## Exercise details
Which lines in the records below contain the word "will"? Copy each of them.
Provided entries: Begin
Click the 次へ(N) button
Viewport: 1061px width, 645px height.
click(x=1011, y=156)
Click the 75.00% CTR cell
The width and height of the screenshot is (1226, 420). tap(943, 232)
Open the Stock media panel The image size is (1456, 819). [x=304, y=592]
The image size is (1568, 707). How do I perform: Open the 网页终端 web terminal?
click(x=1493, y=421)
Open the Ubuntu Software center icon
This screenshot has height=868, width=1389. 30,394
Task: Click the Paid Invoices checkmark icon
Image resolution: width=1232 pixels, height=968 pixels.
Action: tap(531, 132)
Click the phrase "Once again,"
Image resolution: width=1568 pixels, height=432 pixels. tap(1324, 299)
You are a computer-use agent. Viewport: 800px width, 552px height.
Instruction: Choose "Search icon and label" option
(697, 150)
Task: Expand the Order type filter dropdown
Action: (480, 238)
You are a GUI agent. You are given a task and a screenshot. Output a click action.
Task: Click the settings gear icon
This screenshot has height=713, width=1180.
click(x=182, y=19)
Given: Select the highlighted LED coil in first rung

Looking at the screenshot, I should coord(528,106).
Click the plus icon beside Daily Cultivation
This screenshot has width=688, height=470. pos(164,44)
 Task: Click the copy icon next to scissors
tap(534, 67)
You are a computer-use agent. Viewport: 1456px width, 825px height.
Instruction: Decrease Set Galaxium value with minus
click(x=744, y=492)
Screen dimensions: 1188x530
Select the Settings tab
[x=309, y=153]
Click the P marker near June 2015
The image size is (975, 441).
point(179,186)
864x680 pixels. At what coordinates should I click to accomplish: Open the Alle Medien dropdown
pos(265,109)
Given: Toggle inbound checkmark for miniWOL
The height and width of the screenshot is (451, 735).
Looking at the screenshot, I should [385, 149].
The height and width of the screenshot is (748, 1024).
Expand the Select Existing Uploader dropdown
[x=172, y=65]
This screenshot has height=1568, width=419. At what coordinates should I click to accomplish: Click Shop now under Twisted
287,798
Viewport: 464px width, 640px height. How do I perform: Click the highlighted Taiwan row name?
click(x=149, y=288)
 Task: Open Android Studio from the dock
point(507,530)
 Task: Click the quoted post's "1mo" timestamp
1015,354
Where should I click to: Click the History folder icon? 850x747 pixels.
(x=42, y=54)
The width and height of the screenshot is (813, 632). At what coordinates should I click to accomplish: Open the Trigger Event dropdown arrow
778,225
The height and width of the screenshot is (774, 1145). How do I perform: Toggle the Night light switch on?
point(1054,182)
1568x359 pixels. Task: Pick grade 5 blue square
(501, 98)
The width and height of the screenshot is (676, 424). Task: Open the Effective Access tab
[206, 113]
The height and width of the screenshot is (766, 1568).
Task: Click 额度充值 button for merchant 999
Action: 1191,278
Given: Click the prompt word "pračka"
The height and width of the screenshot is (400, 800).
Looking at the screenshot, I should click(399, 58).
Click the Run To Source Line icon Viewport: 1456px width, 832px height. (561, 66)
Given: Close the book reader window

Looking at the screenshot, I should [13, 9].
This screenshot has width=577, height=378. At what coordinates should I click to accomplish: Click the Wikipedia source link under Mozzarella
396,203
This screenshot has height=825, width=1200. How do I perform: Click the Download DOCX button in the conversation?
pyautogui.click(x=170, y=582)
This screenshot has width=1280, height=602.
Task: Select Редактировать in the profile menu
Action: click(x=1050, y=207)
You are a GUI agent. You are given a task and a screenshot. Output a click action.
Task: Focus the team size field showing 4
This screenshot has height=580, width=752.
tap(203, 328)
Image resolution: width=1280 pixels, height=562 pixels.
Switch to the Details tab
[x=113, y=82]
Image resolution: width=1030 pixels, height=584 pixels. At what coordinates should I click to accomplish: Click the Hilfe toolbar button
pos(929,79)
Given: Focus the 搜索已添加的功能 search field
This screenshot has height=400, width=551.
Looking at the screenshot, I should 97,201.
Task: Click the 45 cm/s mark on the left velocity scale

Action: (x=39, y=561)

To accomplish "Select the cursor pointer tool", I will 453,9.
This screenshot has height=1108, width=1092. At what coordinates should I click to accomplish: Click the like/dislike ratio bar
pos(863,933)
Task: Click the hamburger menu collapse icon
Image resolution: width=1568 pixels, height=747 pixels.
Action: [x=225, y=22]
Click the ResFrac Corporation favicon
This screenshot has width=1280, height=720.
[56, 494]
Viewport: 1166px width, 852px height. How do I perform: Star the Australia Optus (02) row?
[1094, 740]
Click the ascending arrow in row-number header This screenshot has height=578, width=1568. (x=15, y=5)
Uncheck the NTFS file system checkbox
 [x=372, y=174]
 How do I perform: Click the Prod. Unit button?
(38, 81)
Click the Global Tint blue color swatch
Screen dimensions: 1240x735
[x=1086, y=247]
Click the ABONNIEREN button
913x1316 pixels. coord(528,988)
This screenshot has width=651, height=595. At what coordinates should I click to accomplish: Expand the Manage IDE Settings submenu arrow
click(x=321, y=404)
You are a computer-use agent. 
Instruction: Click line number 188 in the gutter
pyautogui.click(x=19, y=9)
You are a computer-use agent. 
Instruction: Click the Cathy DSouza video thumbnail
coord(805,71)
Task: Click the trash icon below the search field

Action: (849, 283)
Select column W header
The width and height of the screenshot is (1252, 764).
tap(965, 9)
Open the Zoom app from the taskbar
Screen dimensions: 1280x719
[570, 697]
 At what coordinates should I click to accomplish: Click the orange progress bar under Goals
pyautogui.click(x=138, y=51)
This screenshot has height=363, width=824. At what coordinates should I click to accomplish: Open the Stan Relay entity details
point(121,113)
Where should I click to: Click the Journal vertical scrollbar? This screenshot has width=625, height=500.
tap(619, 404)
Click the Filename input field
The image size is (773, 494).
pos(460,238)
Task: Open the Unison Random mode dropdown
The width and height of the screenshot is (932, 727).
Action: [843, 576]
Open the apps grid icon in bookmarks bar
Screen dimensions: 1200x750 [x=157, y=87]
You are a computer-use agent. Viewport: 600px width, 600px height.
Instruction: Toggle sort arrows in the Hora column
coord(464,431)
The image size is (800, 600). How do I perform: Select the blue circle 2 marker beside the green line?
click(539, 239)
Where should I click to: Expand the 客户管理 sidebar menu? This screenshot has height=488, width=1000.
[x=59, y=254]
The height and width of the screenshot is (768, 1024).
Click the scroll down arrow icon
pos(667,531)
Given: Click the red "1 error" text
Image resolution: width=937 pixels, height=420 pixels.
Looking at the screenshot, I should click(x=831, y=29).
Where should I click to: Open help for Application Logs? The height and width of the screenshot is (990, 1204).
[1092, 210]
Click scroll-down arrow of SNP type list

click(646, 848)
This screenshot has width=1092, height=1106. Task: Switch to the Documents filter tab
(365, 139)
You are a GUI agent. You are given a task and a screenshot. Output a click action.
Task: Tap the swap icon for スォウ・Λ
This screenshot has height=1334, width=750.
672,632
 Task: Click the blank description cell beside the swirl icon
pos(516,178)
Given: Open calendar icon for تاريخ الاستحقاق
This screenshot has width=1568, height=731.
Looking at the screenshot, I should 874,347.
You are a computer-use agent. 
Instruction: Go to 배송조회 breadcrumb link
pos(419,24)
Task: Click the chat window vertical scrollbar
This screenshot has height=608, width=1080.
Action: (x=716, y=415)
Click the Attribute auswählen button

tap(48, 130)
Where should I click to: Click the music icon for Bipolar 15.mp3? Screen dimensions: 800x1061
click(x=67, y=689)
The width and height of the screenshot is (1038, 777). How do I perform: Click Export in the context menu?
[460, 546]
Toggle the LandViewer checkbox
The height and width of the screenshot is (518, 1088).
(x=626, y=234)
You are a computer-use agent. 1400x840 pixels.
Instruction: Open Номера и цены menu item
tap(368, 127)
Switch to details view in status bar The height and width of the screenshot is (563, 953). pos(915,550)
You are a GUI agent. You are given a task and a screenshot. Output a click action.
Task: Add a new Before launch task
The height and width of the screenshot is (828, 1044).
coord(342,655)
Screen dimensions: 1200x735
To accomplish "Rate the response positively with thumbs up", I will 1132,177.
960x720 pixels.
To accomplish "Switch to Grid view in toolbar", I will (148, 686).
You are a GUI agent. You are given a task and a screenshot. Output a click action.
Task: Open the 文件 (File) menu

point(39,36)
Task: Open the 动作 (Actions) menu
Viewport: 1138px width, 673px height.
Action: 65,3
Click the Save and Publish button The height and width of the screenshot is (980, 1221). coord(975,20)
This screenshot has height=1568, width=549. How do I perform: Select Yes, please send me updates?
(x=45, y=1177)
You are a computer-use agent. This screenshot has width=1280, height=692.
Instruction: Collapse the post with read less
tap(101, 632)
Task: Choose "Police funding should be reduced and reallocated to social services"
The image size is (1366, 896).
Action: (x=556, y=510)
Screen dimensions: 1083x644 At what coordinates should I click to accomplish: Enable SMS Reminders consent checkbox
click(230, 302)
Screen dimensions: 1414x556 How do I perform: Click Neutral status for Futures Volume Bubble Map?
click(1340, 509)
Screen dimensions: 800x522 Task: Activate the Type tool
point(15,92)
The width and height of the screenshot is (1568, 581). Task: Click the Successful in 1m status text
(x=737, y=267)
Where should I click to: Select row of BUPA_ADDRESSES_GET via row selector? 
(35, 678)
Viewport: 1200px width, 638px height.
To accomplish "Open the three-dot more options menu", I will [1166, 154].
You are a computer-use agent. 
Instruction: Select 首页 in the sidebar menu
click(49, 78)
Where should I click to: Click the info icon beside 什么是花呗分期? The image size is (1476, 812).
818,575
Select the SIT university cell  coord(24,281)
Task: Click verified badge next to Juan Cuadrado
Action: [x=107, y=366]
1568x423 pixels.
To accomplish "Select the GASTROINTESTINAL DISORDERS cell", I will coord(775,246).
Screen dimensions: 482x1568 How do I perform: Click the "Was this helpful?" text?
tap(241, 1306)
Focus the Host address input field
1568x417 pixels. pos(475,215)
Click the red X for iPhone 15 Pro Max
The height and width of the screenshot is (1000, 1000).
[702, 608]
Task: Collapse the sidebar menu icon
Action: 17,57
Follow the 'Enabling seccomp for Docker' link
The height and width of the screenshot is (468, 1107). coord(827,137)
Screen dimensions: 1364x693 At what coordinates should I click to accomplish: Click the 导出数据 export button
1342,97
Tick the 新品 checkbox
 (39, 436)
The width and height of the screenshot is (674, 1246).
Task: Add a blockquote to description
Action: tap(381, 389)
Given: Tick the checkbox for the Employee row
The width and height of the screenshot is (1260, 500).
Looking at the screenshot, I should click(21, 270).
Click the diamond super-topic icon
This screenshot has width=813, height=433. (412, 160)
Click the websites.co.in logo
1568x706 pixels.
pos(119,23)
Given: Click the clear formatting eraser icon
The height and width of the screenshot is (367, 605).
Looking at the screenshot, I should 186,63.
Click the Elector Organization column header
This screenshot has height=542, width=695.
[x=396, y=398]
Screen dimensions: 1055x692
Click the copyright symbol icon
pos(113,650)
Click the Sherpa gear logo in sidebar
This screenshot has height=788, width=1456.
Provided entries: End
## Reply
To accomplish "Select the cursor pointer tool", I will 453,9.
To accomplish "Rate the response positively with thumbs up", I will 1132,177.
To accomplish "Switch to Grid view in toolbar", I will (148, 686).
To accomplish "Open the three-dot more options menu", I will [1166, 154].
To accomplish "Select the GASTROINTESTINAL DISORDERS cell", I will coord(775,246).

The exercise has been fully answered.